Gutierrez's visit comes against a backdrop of growing concern about the US trade deficit with China. The trade surplus reached US$102.2 billion in the first nine months of this year.

Bo said since China had a large foreign exchange reserve, it would not be in its interests to maintain a too high trade surplus with the United States.

He said US exports to China were increasing rapidly, especially in the agricultural sector, and that China was expected to become the US' third largest export market in 2007.

In some areas, such as the service and cultural industries, the United States had obvious advantages over China forming a trade surplus. The branches or joint ventures of US companies in China also contributed to the deficit and directly benefited from it.

In general, Sino-US trade was relatively balanced, Bo concluded.

Gutierrez said the Sino-US trade relationship was at a turning point. The deficit remained a crucial issue between the two countries, but reducing it by slowing imports from China was not the "correct strategy". Instead, the US should strengthen exports to China. He said he hoped the two sides could take active measures towards solving the problem.

Intellectual property rights (IPR) protection was another important agenda of the meeting between the two ministers.

Gutierrez spoke highly of China's efforts and achievements in IPR protection, but added he hoped to see more progress in this field.

Bo said strengthening IPR protection was in China's interests, and the two sides had cooperated well. China hoped to gain from more information exchanges and mutual understanding with the US in this field.

Bo said China had created 50 centers with national financial support to receive information about IPR infringements. Judicial developments have seen more court cases related to IPR.

Gutierrez is also scheduled to attend a roundtable on IPR protection with officials and businessmen from the two countries.

During the meeting, the two officials discussed other issues of common concern, including US beef exports to China, US restrictions on high-technology exports to China, China's market economy status and the promotion of US tourism in China.

Bo said he hoped the US side would end restrictions high-tech exports to China, a common concern to companies from both sides. He further hoped that the US would assist China to have its market economy status recognized.

Gutierrez will stay in Beijing for two days before leaving for Shanghai on Wednesday.

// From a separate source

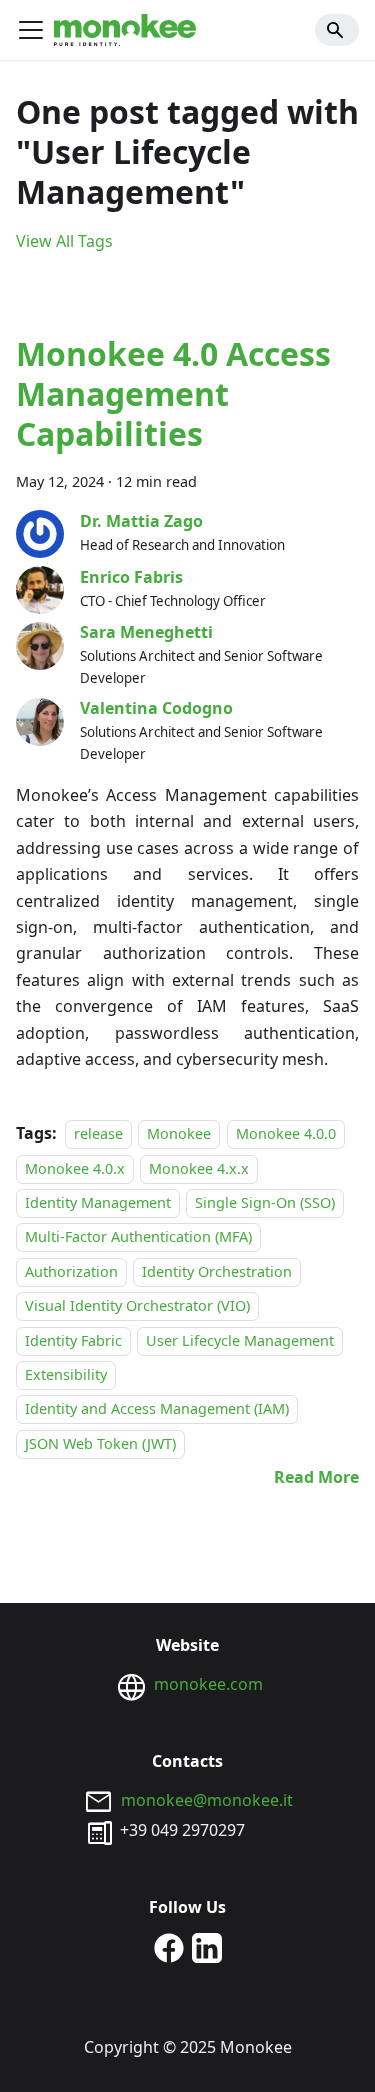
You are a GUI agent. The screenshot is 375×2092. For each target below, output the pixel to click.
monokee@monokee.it (207, 1800)
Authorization (71, 1271)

He is also scheduled to meet with Vice Premier Wu Yi and Premier Wen Jiabao, and address the press. In Shanghai, Gutierrez and his business delegation will continue with specific meetings.

Analysts said Gutierrez's visit was partly aimed at expanding US exports to China. The 25 business delegates are all leaders of big firms, including some already operating in China such as Lucent Technologies and McGraw-Hill, and newcomers like Westinghouse and America's second-largest insurance company Aon Group.

The two officials spoke with the delegates after the meeting. The entrepreneurs told Bo their respective businesses and their progress in Chinese market before appealing to the Chinese government to improve the nation's investment environment.

The delegates' major concerns rested on market transparency, IPR protection, and government services to the companies.

Bo said the Ministry of Commerce had noted the concerns, and would act on them to push forward Sino-US trade relations.

He invited the delegates to expand cooperation with China, especially in areas including solar and nuclear energy, environmental protection, medical services and the retail sector, as cooperation was conducive to Chinese social and economic development.

He said China still offered big opportunities in the financial and communication sectors.